O documento, aprovado por maioria, com a abstenção do PS e do PSD, refere que “a progressiva municipalização da Escola Pública tem sido uma opção crescentemente questionada em países onde foi adotada”, tendo revelado “nefastos e perversos resultados em termos de igualdade de oportunidades e qualidade do ensino”.
Foto de Paulete Matos.

“Como a comunicação social tem noticiado, pretende o governo, já a partir do próximo ano letivo de 2014/15, caminhar no sentido da municipalização do ensino, sendo preocupantes os pressupostos da proposta apresentada a alguns municípios do país, reveladores de um economicismo inadmissível, incentivando as autarquias com prémios de poupança em docentes, por exemplo”, lê-se no documento apresentado pelo Grupo Municipal do Bloco de Esquerda.
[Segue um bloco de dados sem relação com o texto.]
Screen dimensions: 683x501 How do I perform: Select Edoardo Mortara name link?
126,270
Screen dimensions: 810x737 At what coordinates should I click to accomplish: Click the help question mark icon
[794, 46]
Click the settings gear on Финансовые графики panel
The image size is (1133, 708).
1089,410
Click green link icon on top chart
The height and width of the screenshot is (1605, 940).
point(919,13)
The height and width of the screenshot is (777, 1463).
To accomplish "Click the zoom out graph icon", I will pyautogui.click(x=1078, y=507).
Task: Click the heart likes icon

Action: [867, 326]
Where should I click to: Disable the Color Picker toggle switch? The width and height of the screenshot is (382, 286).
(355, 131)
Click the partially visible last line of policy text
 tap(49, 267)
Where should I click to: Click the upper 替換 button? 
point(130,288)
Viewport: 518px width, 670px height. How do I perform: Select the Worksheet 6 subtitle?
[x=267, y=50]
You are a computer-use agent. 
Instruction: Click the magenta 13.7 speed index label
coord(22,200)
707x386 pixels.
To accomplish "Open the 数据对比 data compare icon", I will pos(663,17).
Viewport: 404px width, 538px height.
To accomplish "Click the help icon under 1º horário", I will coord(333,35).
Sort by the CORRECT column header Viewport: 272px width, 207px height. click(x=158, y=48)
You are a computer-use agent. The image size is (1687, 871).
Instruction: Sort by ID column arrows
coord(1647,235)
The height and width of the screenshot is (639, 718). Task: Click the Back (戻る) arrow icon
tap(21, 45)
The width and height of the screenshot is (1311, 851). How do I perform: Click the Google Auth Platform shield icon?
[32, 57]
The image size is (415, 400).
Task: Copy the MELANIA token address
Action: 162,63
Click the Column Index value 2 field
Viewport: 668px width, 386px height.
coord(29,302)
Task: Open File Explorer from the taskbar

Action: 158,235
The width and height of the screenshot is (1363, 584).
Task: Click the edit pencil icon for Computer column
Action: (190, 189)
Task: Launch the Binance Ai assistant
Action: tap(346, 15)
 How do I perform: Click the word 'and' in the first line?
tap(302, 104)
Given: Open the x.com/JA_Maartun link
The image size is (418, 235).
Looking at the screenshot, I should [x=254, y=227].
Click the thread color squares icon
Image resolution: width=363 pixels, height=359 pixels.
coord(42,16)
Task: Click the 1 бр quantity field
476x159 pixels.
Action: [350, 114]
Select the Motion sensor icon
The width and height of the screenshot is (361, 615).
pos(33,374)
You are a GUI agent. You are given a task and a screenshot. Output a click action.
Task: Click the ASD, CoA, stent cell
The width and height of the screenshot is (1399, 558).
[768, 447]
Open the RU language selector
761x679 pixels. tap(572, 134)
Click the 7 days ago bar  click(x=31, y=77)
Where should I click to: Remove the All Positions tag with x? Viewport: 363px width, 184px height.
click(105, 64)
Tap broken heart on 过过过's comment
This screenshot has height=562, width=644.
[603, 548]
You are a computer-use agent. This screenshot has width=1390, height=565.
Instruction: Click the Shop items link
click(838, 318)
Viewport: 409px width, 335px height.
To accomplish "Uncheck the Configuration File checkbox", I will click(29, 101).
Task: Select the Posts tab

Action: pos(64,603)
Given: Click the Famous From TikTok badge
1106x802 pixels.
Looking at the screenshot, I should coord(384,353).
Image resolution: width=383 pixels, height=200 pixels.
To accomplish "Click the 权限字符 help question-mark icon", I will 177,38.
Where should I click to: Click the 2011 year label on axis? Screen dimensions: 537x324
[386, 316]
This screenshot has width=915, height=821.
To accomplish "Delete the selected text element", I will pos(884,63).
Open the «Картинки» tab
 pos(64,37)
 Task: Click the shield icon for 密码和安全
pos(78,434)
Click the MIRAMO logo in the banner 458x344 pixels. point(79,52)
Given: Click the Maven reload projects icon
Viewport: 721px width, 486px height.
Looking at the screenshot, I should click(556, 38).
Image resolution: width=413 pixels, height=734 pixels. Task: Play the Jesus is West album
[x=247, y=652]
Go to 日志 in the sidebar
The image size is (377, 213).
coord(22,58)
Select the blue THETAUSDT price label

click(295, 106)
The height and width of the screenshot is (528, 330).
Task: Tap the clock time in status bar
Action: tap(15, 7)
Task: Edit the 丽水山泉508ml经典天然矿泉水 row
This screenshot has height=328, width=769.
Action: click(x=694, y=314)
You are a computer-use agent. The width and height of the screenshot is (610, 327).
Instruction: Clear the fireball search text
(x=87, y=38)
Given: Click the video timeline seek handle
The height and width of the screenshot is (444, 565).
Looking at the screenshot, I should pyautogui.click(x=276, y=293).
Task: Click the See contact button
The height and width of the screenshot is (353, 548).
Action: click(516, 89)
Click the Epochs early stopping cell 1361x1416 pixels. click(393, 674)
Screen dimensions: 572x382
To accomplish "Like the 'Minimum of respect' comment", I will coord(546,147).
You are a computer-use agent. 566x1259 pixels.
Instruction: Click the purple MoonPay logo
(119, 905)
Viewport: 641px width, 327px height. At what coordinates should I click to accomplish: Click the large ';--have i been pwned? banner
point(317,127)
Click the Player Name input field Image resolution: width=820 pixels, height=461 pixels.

Os bloquistas lembram que “a progressiva municipalização da Escola Pública tem sido uma opção crescentemente questionada em países onde foi adotada, como a Suécia (onde o processo está a ser invertido) e o Reino Unido (que estagnou sem resultados visíveis)”, tendo revelado “nefastos e perversos resultados em termos de igualdade de oportunidades e qualidade do ensino, pelo acentuar de assimetrias entre escolas de diferentes municípios, do descomprometimento do Estado no que se refere ao financiamento e responsabilidades sociais, do reforço do controlo sobre as escolas e de um aumento do clientelismo, do sentimento de insegurança e da desmotivação dos professores”.

Na moção aprovada por maioria, com os votos a favor do Bloco e da CDU, os votos contra da coligação CDS/MPT/PPM e as abstenções do PS e PSD, a Assembleia Municipal (AM) de Portimão manifesta sua total discordância quer com “a metodologia usada pelo Ministério da Educação e Ciência, com um secretismo que não se adequa ao exercício da democracia e à revelia da Associação Nacional dos Municípios Portugueses”, quer com “a utilização dos professores como “moeda de troca” de uma hipotética viabilidade financeira dos municípios envolvidos”.

A AM rejeita ainda “qualquer alteração da configuração da Escola Pública no Concelho de Portimão” e “a entretanto anunciada intenção do governo de transferência de qualquer competência para os municípios relativos ao pessoal docente”.